* [Exercise goal]: Reproduce, character for character, the part of the data that opens with the line containing "Image resolution: width=1024" and runs through the end of the data, including that first line.

* [Listing]:
'''

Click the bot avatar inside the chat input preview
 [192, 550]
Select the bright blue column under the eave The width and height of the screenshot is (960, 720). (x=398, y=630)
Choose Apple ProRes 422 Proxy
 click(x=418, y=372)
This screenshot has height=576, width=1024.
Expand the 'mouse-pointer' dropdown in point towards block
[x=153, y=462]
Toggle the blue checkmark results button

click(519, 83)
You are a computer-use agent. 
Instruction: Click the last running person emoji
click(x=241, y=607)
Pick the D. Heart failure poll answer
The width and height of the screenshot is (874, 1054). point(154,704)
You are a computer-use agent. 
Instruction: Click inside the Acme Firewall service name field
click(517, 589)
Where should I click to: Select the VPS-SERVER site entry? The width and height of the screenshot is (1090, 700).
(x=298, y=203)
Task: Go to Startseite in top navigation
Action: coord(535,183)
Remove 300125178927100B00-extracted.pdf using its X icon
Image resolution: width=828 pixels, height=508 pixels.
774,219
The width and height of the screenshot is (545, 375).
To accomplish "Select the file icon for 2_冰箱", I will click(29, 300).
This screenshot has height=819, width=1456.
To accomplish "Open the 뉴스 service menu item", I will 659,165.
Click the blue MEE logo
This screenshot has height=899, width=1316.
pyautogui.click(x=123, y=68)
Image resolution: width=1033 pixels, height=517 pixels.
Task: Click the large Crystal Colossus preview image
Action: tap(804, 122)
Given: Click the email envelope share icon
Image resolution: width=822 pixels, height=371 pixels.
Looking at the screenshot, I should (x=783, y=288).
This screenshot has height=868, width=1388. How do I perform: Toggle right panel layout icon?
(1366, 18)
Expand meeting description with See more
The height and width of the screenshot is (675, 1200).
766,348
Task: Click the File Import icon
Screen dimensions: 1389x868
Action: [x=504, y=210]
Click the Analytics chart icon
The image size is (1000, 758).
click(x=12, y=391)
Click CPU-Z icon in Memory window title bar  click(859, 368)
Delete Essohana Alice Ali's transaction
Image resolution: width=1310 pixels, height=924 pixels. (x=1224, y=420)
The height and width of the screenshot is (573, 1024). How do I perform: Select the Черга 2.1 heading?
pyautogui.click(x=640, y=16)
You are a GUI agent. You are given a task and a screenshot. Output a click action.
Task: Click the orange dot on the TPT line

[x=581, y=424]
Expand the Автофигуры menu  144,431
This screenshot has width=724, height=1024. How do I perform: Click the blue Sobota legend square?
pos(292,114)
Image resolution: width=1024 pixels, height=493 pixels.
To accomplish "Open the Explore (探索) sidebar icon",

'''

* [Response below]:
Image resolution: width=1024 pixels, height=493 pixels.
To accomplish "Open the Explore (探索) sidebar icon",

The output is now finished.